Screenshot grounding data |
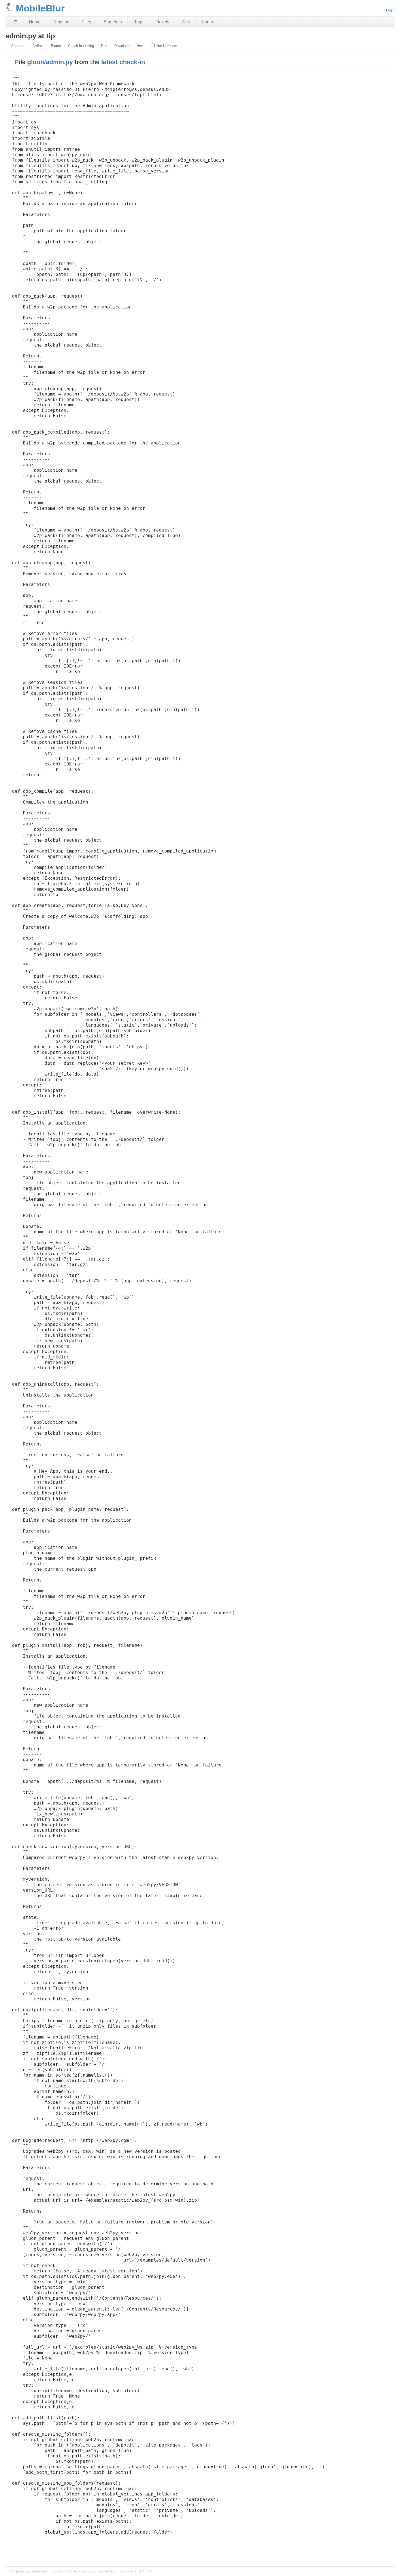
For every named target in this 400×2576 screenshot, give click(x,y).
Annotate (18, 46)
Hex (140, 46)
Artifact (38, 46)
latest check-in (123, 62)
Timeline (61, 22)
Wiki (185, 22)
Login (390, 10)
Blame (56, 46)
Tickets (162, 22)
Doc (104, 46)
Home (35, 22)
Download (122, 46)
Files (86, 22)
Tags (138, 22)
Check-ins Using (81, 46)
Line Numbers (166, 46)
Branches (112, 22)
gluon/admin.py (50, 62)
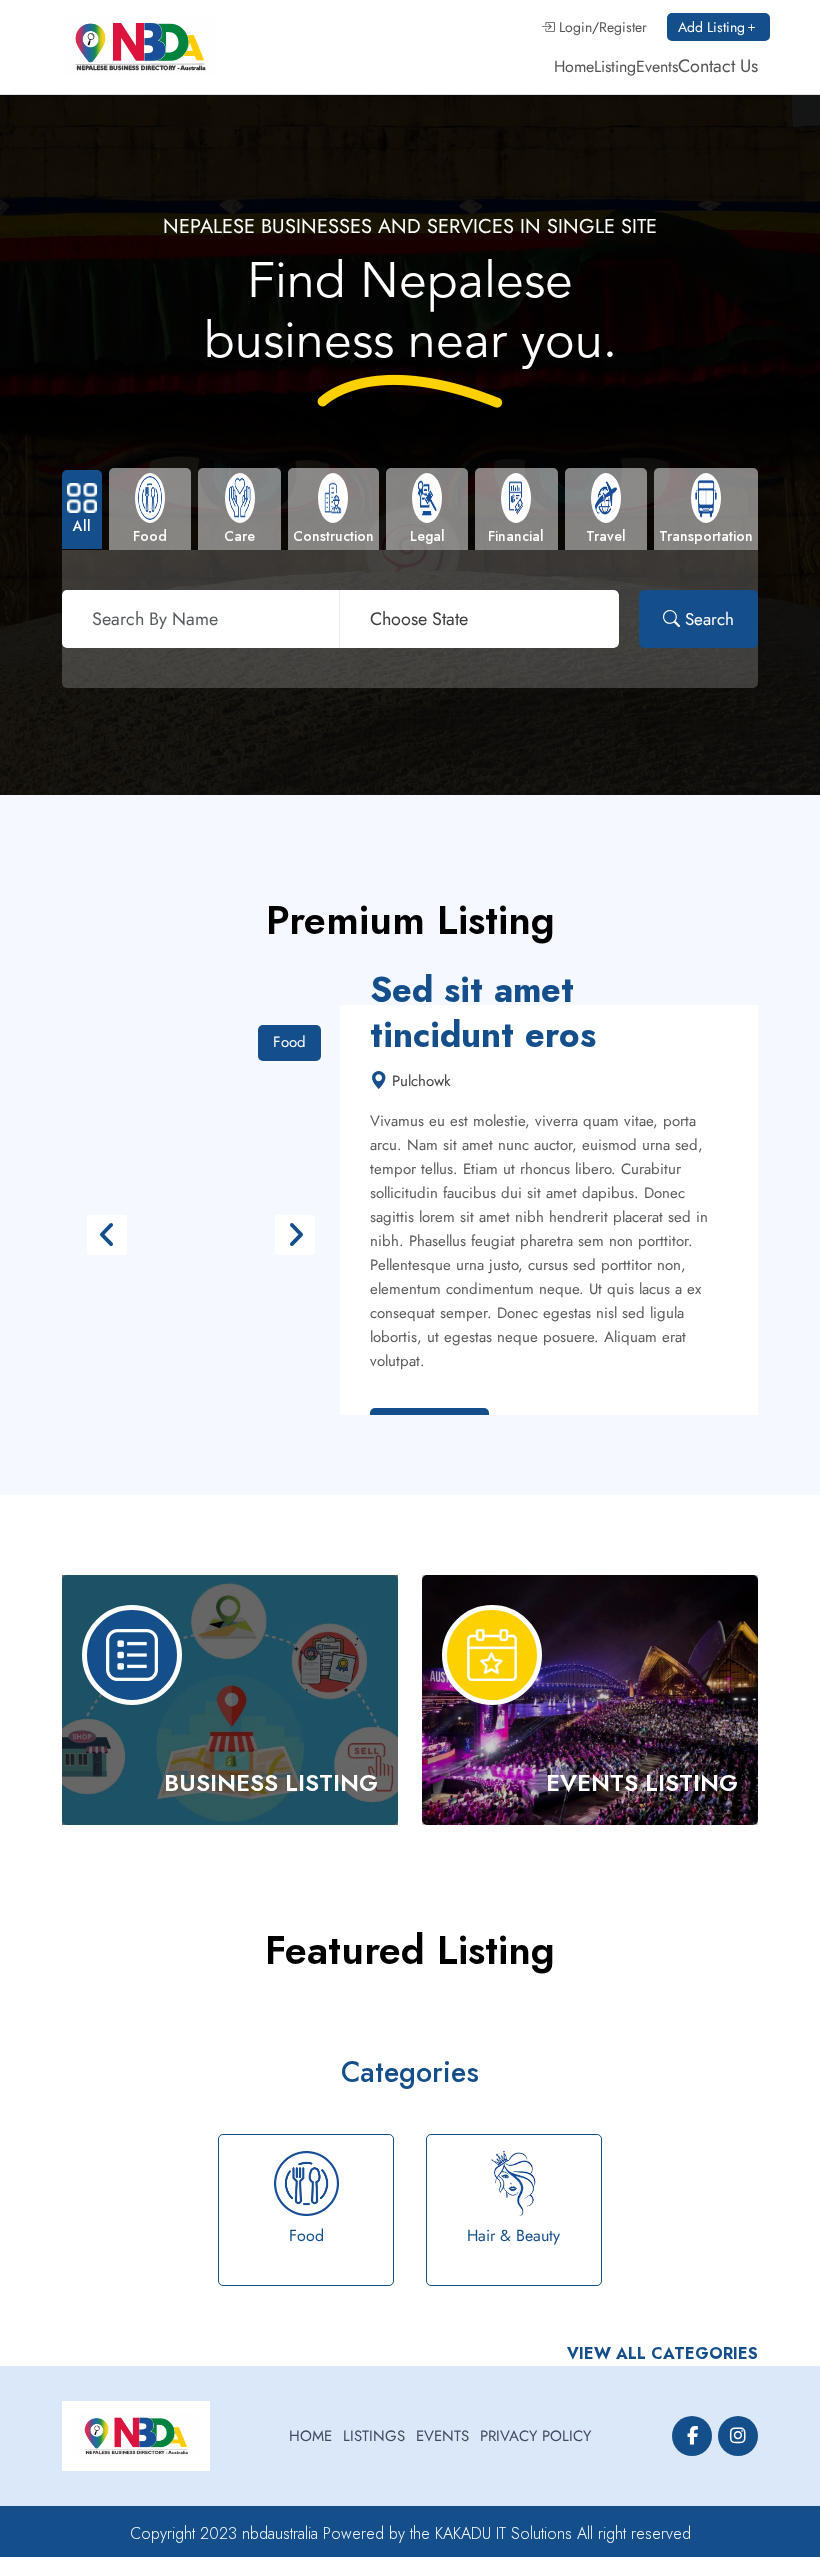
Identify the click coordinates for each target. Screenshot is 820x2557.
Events (657, 66)
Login (573, 27)
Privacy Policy (535, 2436)
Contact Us (718, 66)
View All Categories (662, 2353)
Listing (615, 66)
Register (623, 27)
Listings (374, 2436)
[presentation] (107, 1235)
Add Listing (711, 27)
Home (574, 66)
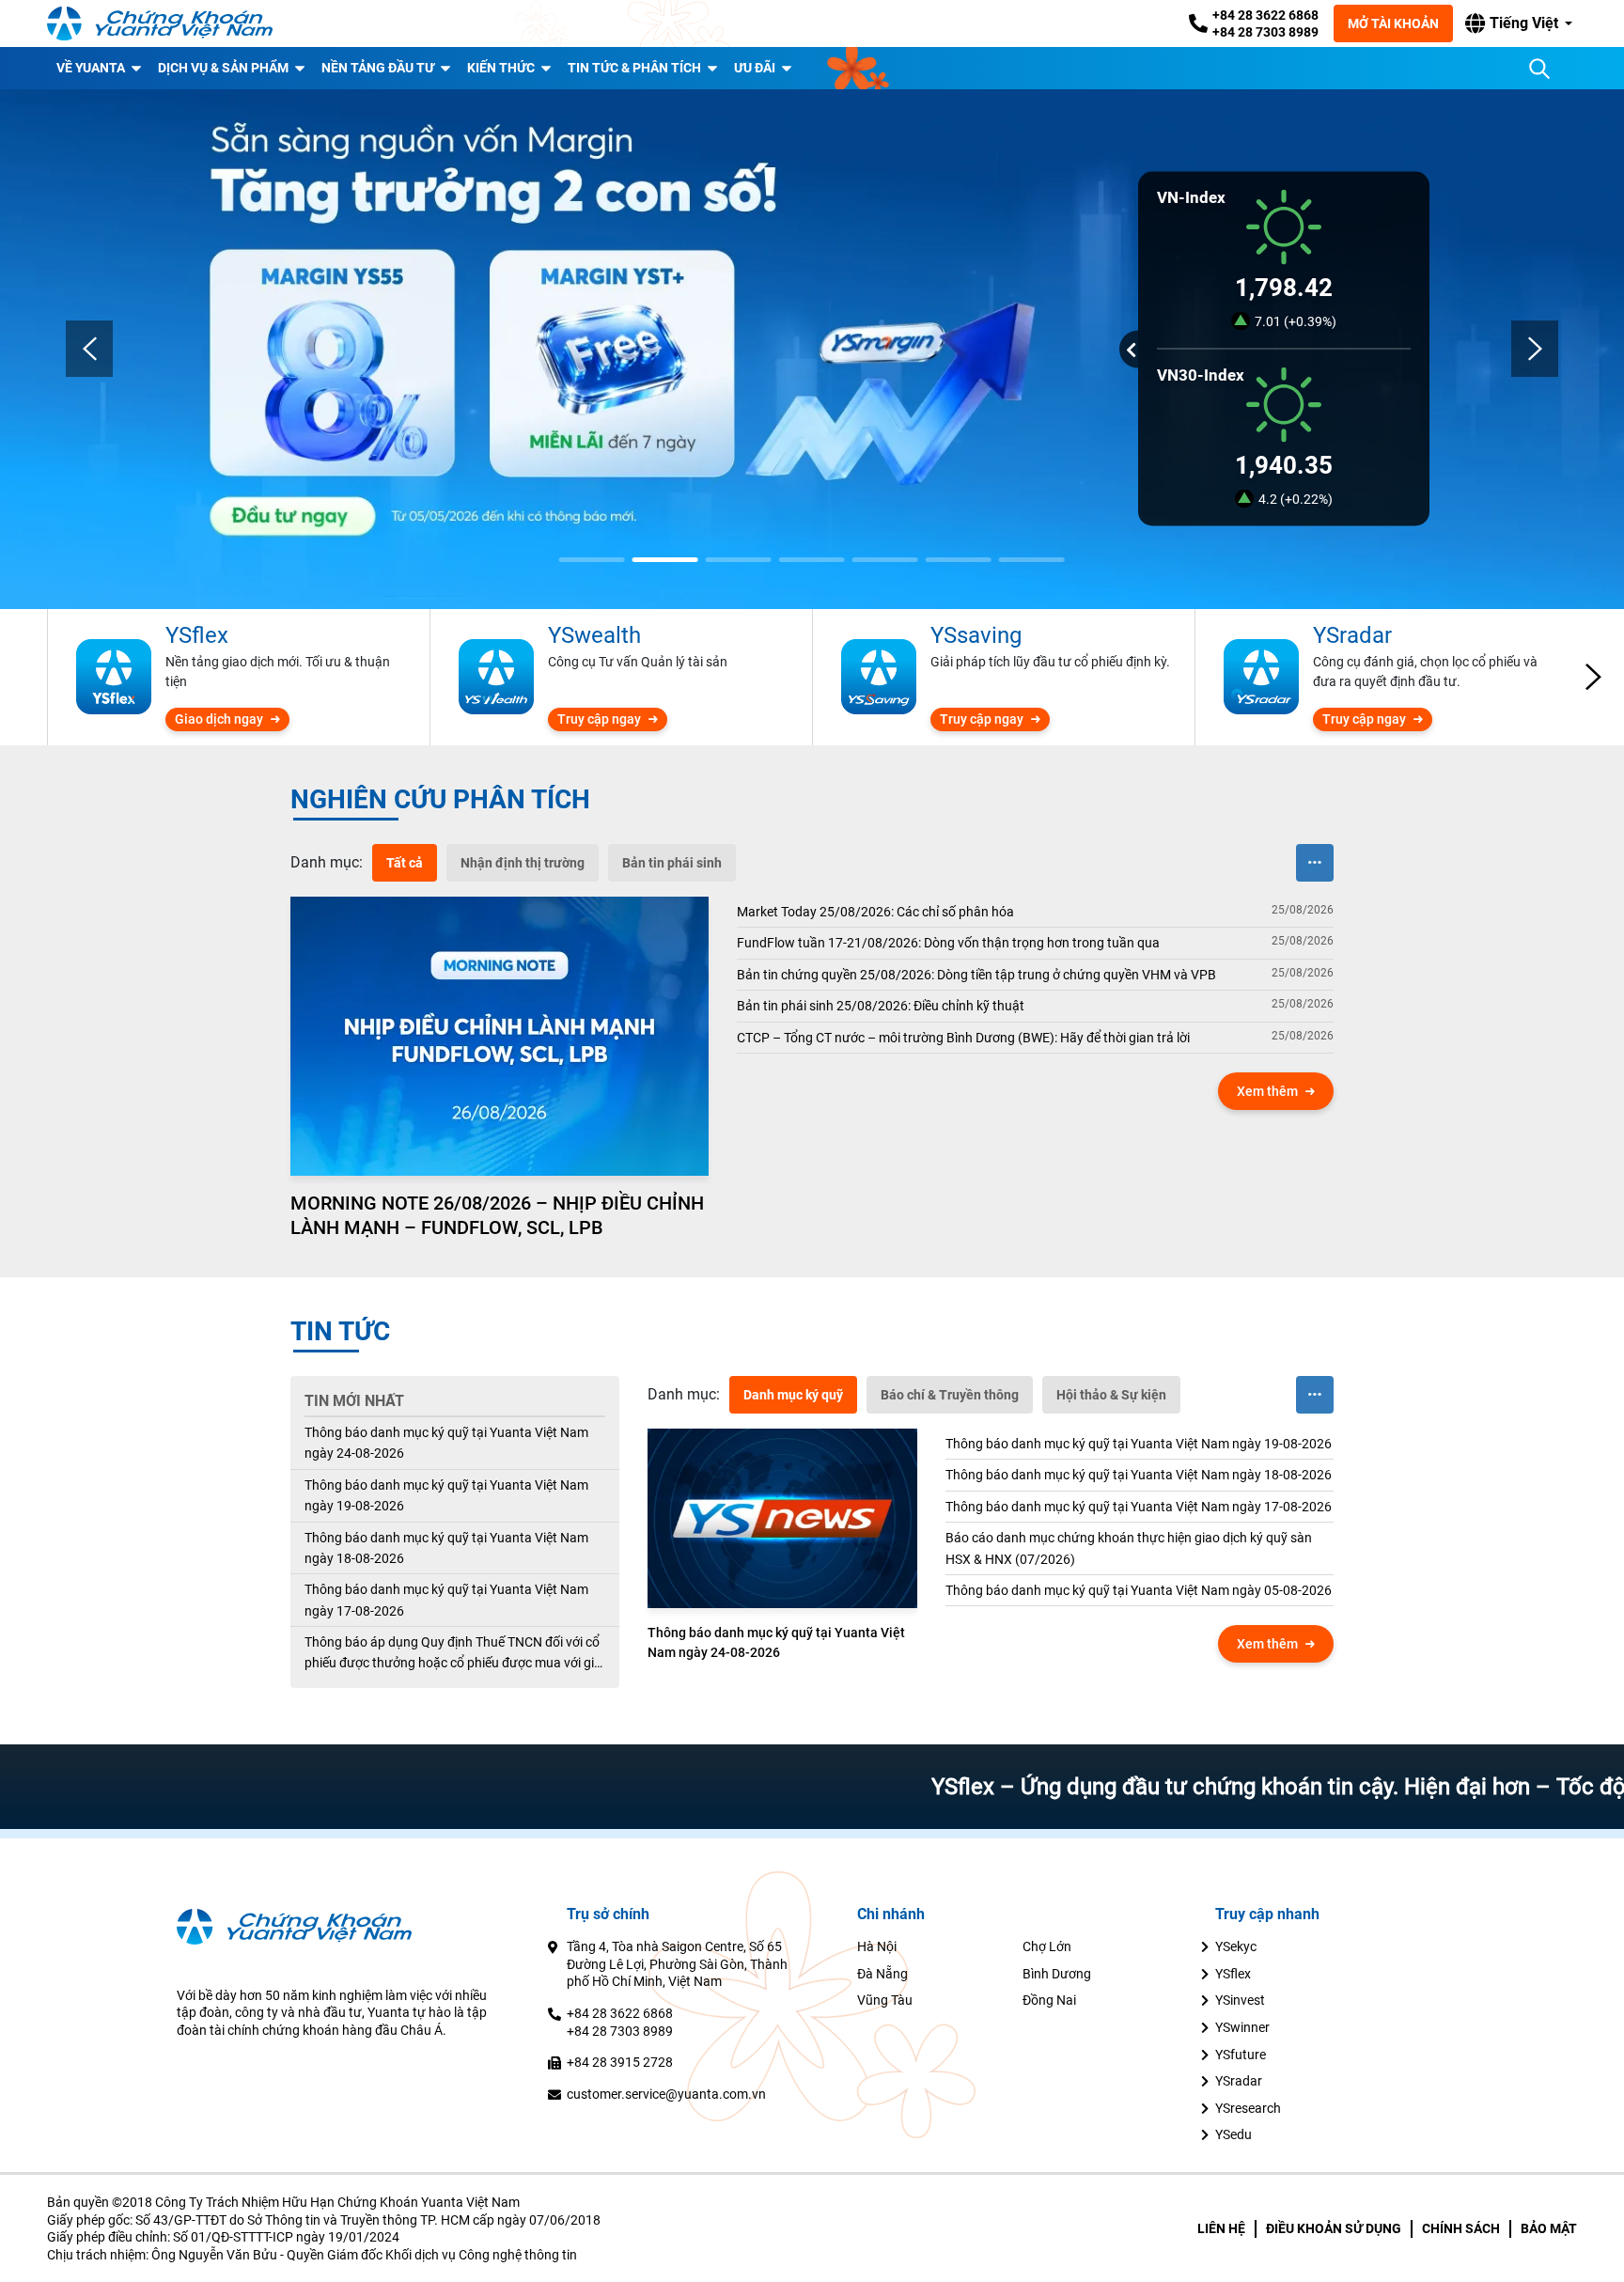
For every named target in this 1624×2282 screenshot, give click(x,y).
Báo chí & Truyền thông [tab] (950, 1394)
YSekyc (1236, 1946)
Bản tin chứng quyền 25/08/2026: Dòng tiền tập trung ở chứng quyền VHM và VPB (976, 974)
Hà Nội (877, 1946)
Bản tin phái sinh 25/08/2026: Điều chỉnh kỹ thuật (880, 1005)
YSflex (1233, 1973)
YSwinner (1242, 2027)
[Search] (1539, 68)
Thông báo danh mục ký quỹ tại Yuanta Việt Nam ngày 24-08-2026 (446, 1443)
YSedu (1233, 2134)
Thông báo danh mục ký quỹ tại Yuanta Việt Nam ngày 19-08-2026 (446, 1495)
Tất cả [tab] (404, 862)
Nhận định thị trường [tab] (523, 862)
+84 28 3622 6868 (1265, 15)
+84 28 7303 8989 (1265, 31)
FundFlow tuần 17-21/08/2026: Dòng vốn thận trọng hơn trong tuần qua (948, 942)
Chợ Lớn (1047, 1946)
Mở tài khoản (1393, 23)
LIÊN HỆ (1221, 2228)
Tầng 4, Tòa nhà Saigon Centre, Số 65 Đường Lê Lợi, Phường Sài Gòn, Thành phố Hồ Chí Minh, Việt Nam (677, 1964)
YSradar (1238, 2080)
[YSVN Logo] (160, 23)
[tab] (326, 863)
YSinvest (1240, 2000)
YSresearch (1248, 2108)
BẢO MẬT (1549, 2228)
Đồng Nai (1049, 2000)
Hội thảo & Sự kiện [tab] (1111, 1394)
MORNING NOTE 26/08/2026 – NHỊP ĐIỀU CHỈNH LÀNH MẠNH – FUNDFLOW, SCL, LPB (497, 1215)
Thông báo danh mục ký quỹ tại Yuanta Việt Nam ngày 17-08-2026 (446, 1600)
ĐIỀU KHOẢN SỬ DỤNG (1333, 2228)
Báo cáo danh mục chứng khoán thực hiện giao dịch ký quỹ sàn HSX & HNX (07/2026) (1128, 1548)
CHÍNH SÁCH (1461, 2228)
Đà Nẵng (882, 1973)
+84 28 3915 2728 (620, 2062)
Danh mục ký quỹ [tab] (793, 1394)
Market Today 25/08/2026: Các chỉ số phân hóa (875, 911)
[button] (1518, 23)
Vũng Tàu (885, 2000)
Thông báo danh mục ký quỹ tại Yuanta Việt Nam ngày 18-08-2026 (446, 1548)
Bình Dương (1057, 1973)
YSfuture (1240, 2054)
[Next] (1534, 348)
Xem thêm (1267, 1091)
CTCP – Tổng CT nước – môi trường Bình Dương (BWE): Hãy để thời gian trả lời (963, 1037)
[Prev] (89, 348)
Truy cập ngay (599, 719)
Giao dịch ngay (219, 719)
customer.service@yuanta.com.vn (666, 2094)
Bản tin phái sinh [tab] (672, 862)
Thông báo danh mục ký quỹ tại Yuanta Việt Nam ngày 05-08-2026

Task goal |
Could you transcribe exactly the entries above, but only the lines from the one with "Blame (56, 46)" through the one with "YSekyc (1236, 1946)", and without pictures?

Solution for this exercise |
Blame (56, 46)
Tickets (162, 22)
Doc (104, 46)
Home (35, 22)
Download (122, 46)
Files (86, 22)
Tags (138, 22)
Check-ins Using (81, 46)
Line Numbers (166, 46)
Branches (112, 22)
gluon/admin.py (50, 62)
Identify the click coordinates for each target. Screenshot is 820x2557.
Events (657, 66)
Login (573, 27)
Privacy Policy (535, 2436)
Contact Us (718, 66)
View All Categories (662, 2353)
Listing (615, 66)
Register (623, 27)
Listings (374, 2436)
[presentation] (107, 1235)
Add Listing (711, 27)
Home (574, 66)
For every named target in this 1624×2282 screenshot, give click(x,y).
Báo chí & Truyền thông [tab] (950, 1394)
YSekyc (1236, 1946)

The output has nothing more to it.